Just like the revolution’s first iteration, today’s comes with benefits. Emerging farming techniques are countering some of the negative environmental effects stemming from past decades’ push to mass farming, and are lowering farmers’ production costs in the long-term. 

But the upside comes with a downside, because technocrats will be technocrats. Consider, for instance, the CAP’s focus on crops to increase plant protein production. In its effort to get farmers to grow more plant protein, the EU is funding research to develop protein crops suited for European conditions—to find a substitute for imported soybeans. I personally know of two such research projects, one of which seems particularly promising for Europe’s arid Mediterranean climate. But that same plant-protein policy has worked to deprive Spanish farmers of a perfectly reasonable subsidy for sunflowers, which is alarming, given the current situation. We can assume, as with any government program, systemic arbitrariness comes with its application. 

Inconsistencies are inevitable when policies are imposed from the top down, which is most certainly the case with ‘Green Revolution 2.0.’ In February, the World Economic Forum hosted a panel discussion on food systems that featured Hanneke Faber, president of the foods and refreshment division of Unilever, Netherlands, Jürgen Vögele, Vice President for Sustainable Development at the World Bank, and Rodrigo Santos, Member of the Board of Management and Head of the Crop Science Division at Bayer. While it is advantageous to have the support of large political entities, who have the means and economic motivation to make strides in technological innovation, this approach leaves the little guy, the average farmer, at the mercy of government puppet masters.

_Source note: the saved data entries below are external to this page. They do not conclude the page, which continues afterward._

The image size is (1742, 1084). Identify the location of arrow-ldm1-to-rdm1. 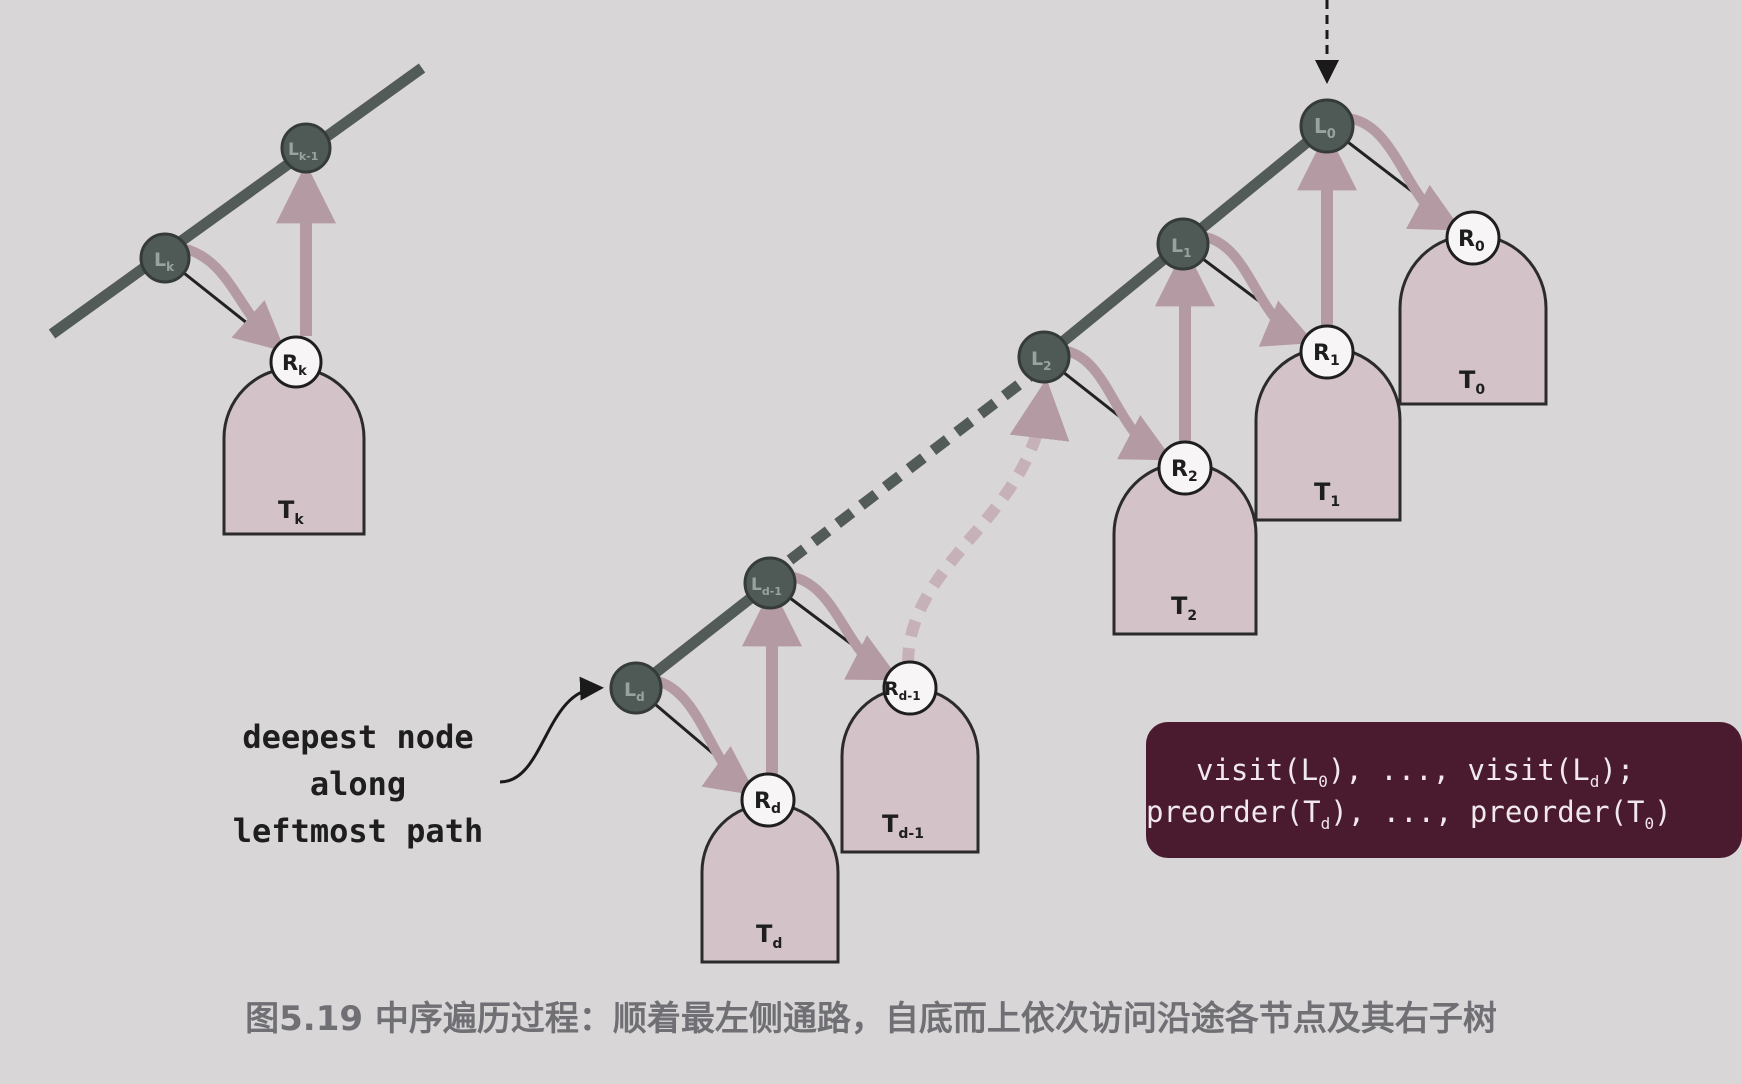
(844, 626). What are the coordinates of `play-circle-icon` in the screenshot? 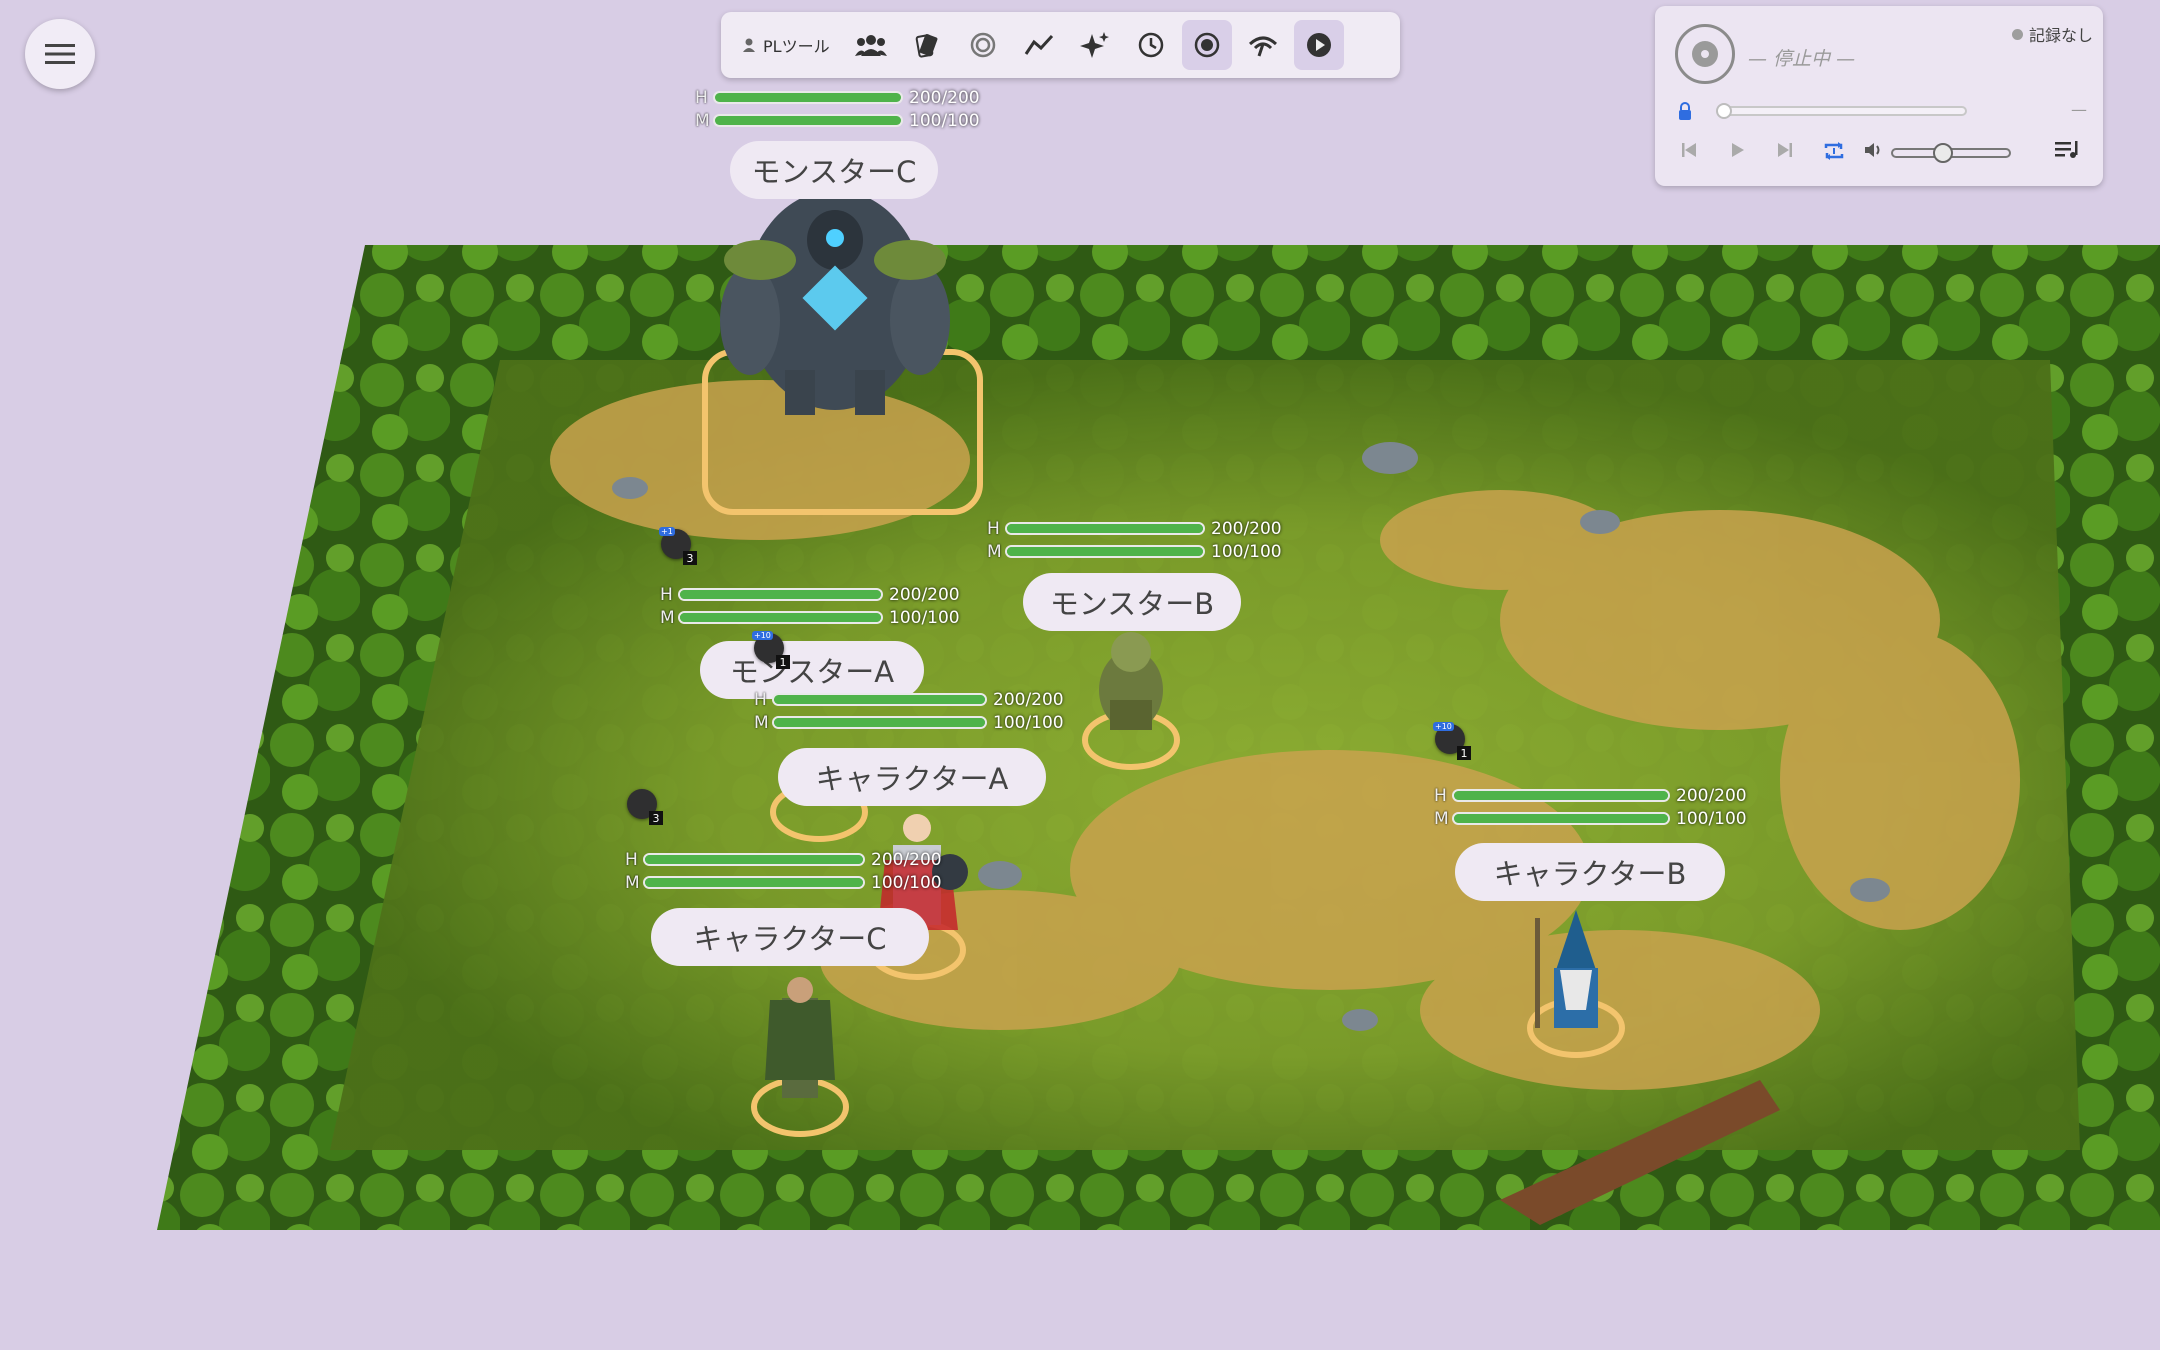 It's located at (1318, 45). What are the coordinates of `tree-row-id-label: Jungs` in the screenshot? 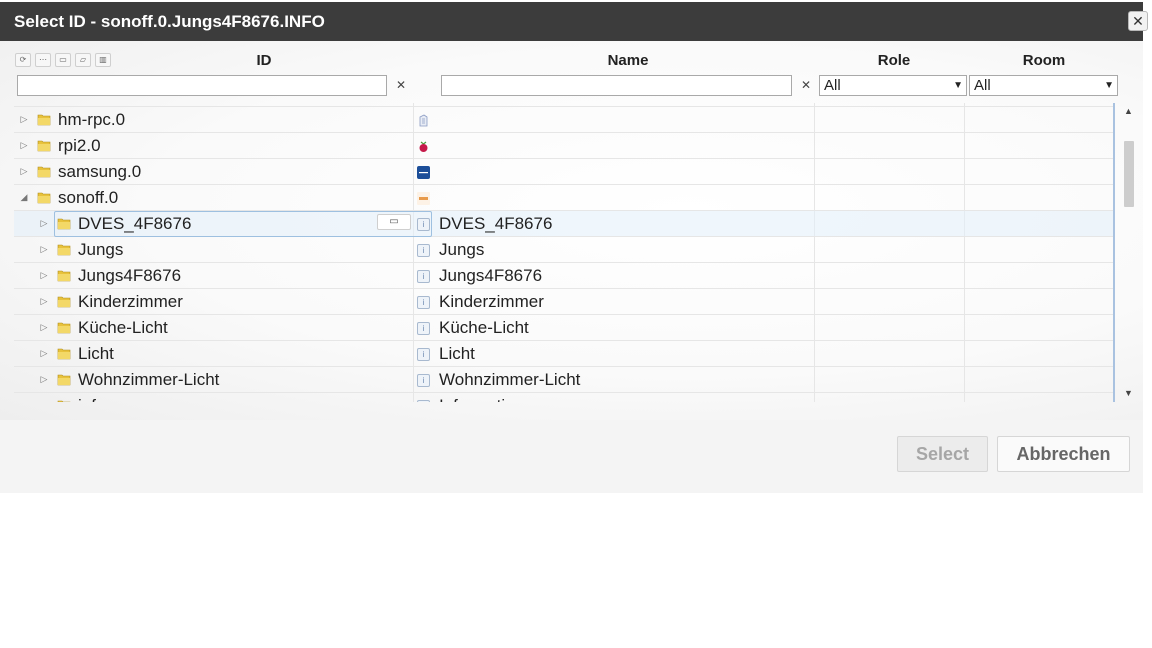 It's located at (101, 250).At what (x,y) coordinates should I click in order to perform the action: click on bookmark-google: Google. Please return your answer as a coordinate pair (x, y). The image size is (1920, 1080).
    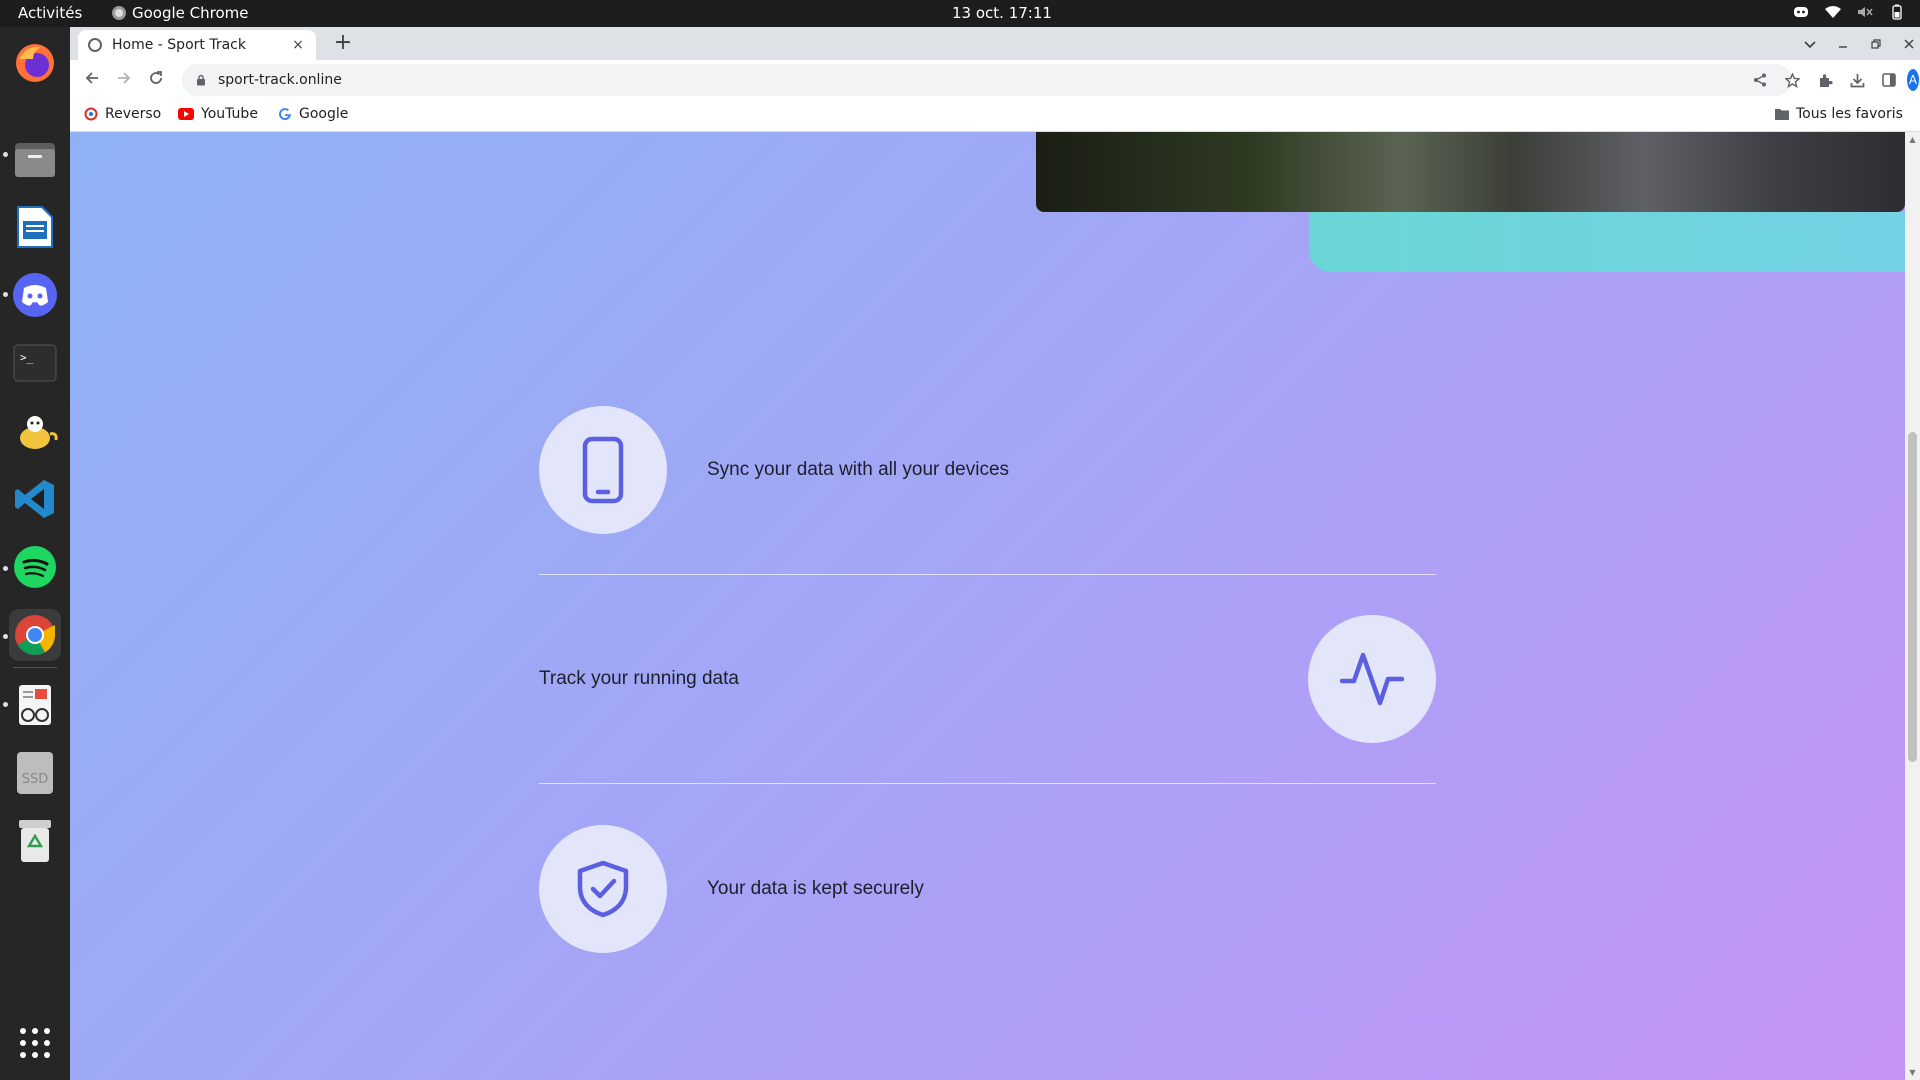
    Looking at the image, I should click on (313, 114).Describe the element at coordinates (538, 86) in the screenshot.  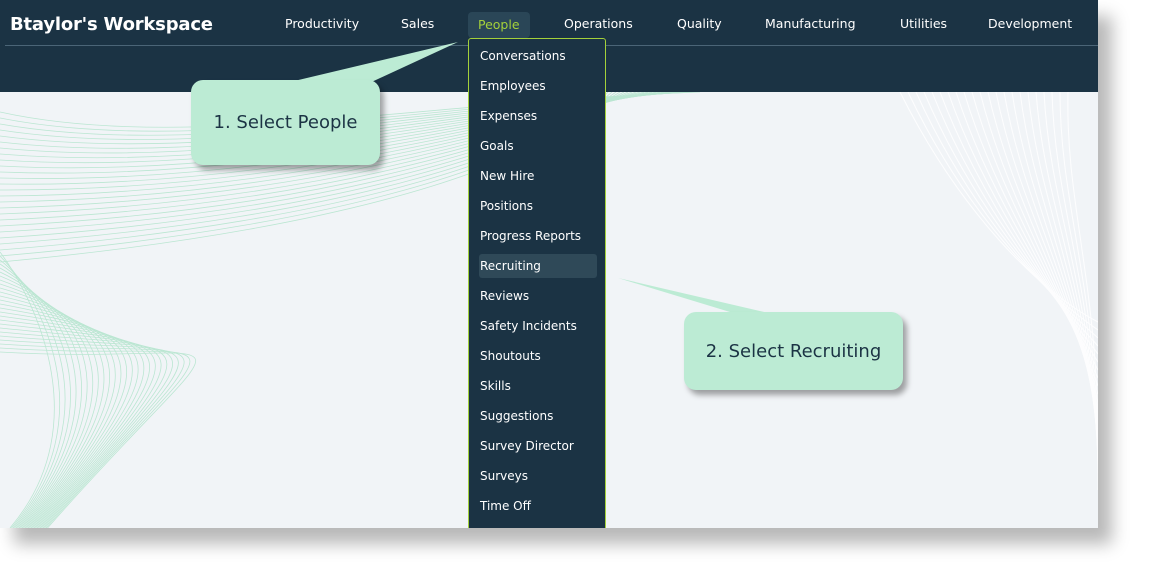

Bleak as it seems, all is not yet in the hands of the global elites. There are still opportunities in this stage of the revolution that conservatives can capitalise on, principally in the strange Green-Conservative alliance that occasionally proves politically fortuitous. Within both the Right and the Left, for example, there are advocates for getting rid of farm subsidies. Some farmers I have talked to from my years reporting in agriculture have hinted at such an idea. Still, it is challenging. Though direct payments to farmers have decreased in recent years, an analysis from the conservative think tank Open Europe shows that there is little political appetite to thoroughly slash agricultural subsidies, and at the moment most farmers rely on them, though evidence also exists that farming can be more competitive without them. 

All this to say that should Spanish and Dutch farmers win their current battles against the nitrogen and protein czars, they will still have a long fight ahead, and conservatives will need to be creative, consistent, and coherent in lending them support. 

Bridget Ryder is Spain-based writer. She has written on politics, environment, and culture for American and international publications. She holds degrees in Spanish and Catholic Studies.